Jan 15, 2008 at 10:44 PM
Edited Jan 15, 2008 at 10:49 PM
How do you implement the post remove script securely? It doesn't work if it inherits from my master page...

I know I can just get the user's id using Request.Form("fb_sig_user"): but then couldn't anyone pass someone's userid to my remove page? I have to implement the verification that the post is coming from facebook on this page and I'm a little lost.

this is the code in my PostRemove.aspx:


<%@ Page Language="VB" %>
<script runat="server">

Dim objDB As New DBSqlConnection(databasename, True)
Dim objCmd As SqlCommand
Dim strSQL As String

Private _fbService As Facebook.Components.FacebookService = New Facebook.Components.FacebookService()

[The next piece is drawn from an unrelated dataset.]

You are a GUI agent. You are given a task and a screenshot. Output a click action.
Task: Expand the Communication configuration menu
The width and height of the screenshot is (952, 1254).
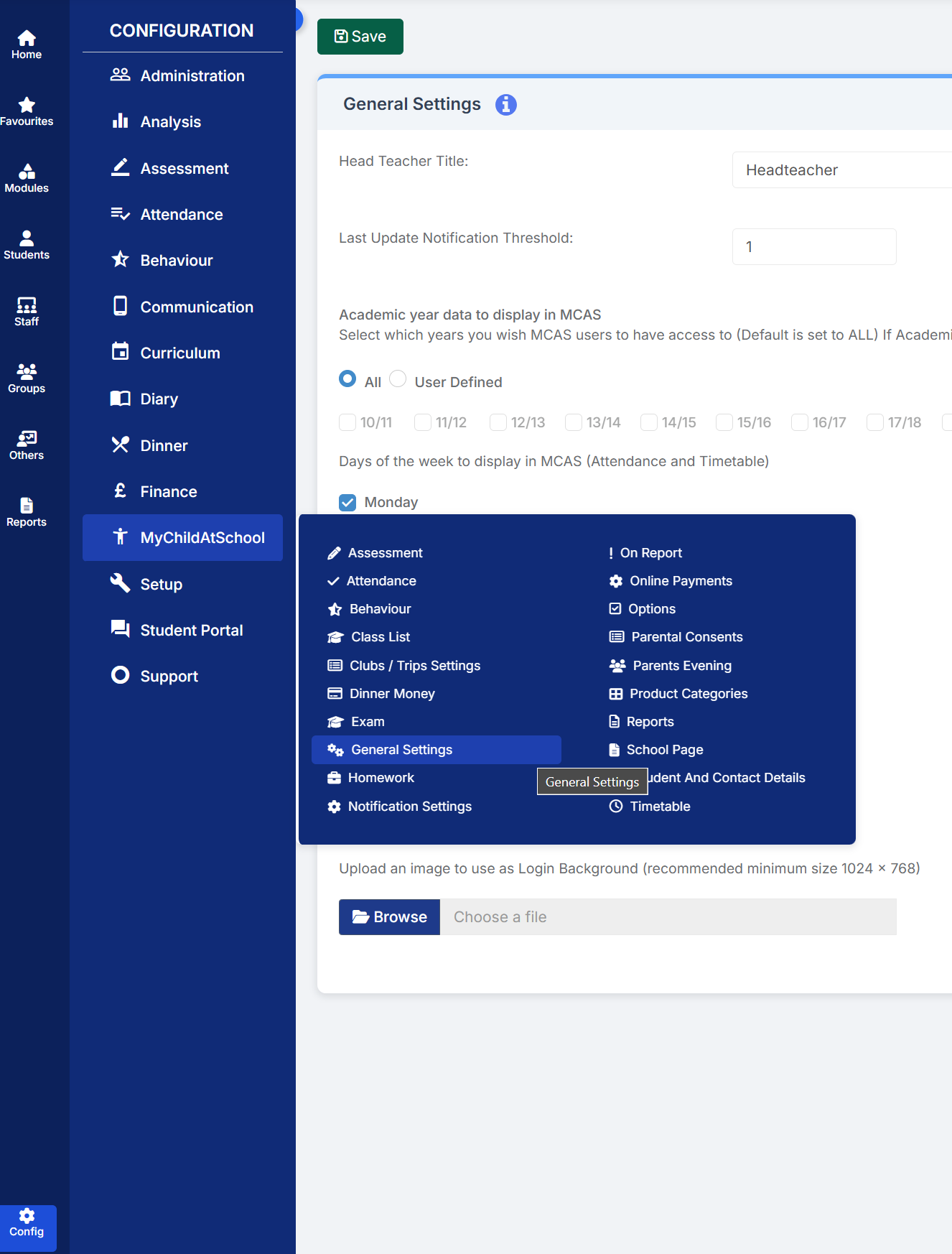pos(196,307)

Protected Sub Page_Load(ByVal sender As Object, ByVal e As System.EventArgs)
_fbService.ApplicationKey = ConfigurationManager.AppSettings("FACEBOOK_API_KEY")
_fbService.Secret = ConfigurationManager.AppSettings("FACEBOOK_SECRET")

Dim strUserId As String
'strUserId = _fbService.GetLoggedInUser() 'DOES NOT WORK
'strUserId = _fbService.UserId ' DOES NOT WORK
strUserId = Request.Form("fb_sig_user") ' THIS WORKS BUT IS IT SECURE?

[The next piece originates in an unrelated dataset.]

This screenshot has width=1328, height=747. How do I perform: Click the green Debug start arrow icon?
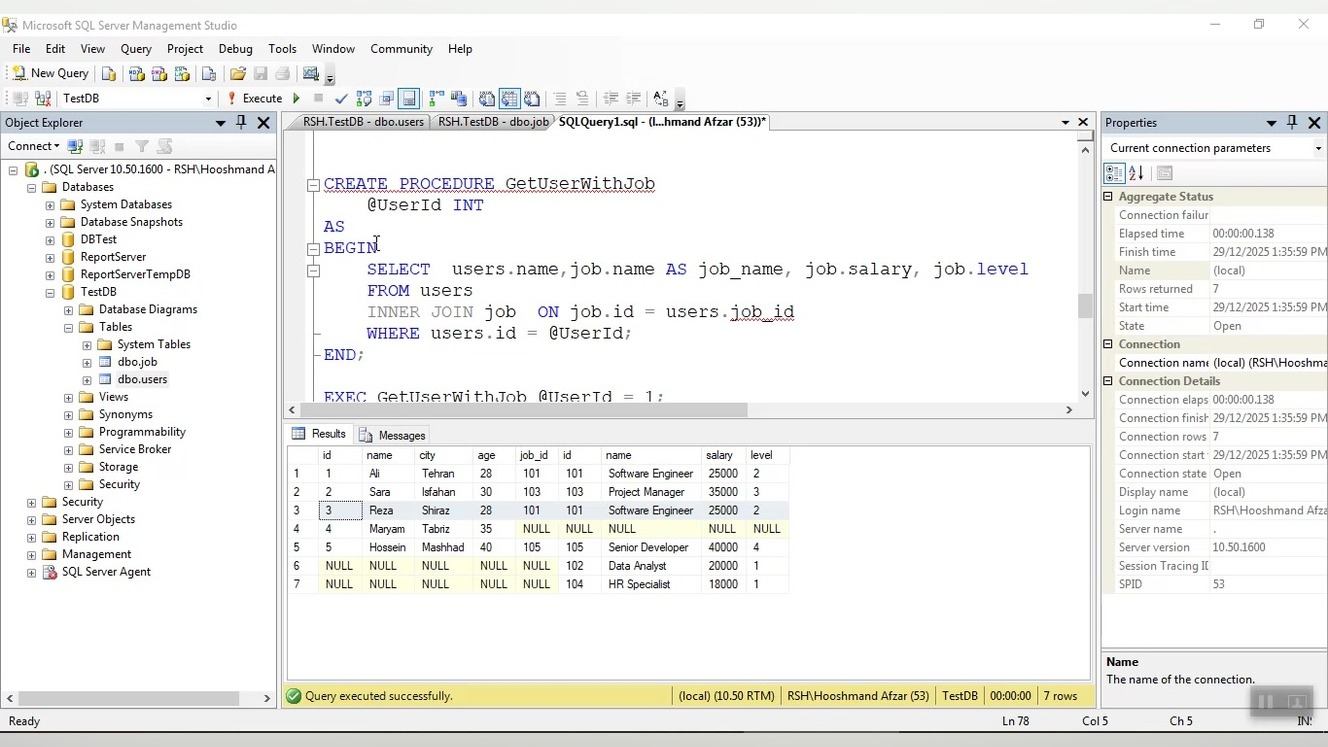point(296,98)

If Request.Form("fb_sig_uninstall") = "1" Then
objDB.Connect()
Try
strSQL = "DELETE FROM Facebook_Users WHERE (facebook_uid = @facebook_uid)"
objCmd = New SqlCommand(strSQL, objDB.SqlConn)
objCmd.Parameters.Add("facebook_uid", SqlDbType.VarChar, 20).Value = strUserId
objCmd.ExecuteNonQuery()
Catch ex As Exception
'ERROR
End Try
objDB.Disconnect()
End If
End Sub
</script>





Jan 16, 2008 at 10:07 PM
Edited Jan 16, 2008 at 10:08 PM
I haven't made a remove page for my app yet, but it's on my radar. I was planning on generally following the guidelines they have here for checking the signature from facebook to see if it's a valid request: http://wiki.developers.facebook.com/index.php/Post-Remove_URL
Jan 17, 2008 at 2:27 PM


mharper wrote:
I haven't made a remove page for my app yet, but it's on my radar. I was planning on generally following the guidelines they have here for checking the signature from facebook to see if it's a valid request: http://wiki.developers.facebook.com/index.php/Post-Remove_URL


Yes, that is what I was attempting. It doesn't seem like I can use Facebook.Components.FacebookService to validate. Can you post your code if you get it working?
Jan 18, 2008 at 9:54 PM
You can use the fbsiguser, fbsigsessionkey and fbsigapikey to look up which user is uninstalling your application.

All those are secret, meaning, only facebook and you are able to know them since they are provided when they logged in/added your application.

Jul 3, 2008 at 6:51 AM
If anybody's still reading this post, I've posted some code that does this (it's mostly out of the toolkit, but refactored slightly for ease of use on post-remove):
http://www.itu.dk/~friism/blog/?p=59
Mar 25, 2010 at 4:20 AM

You can also use this.Api.Users.IsAppUser to check if user authorize you application and this.Api.Pages.IsAppAdded to check if the page has added the application.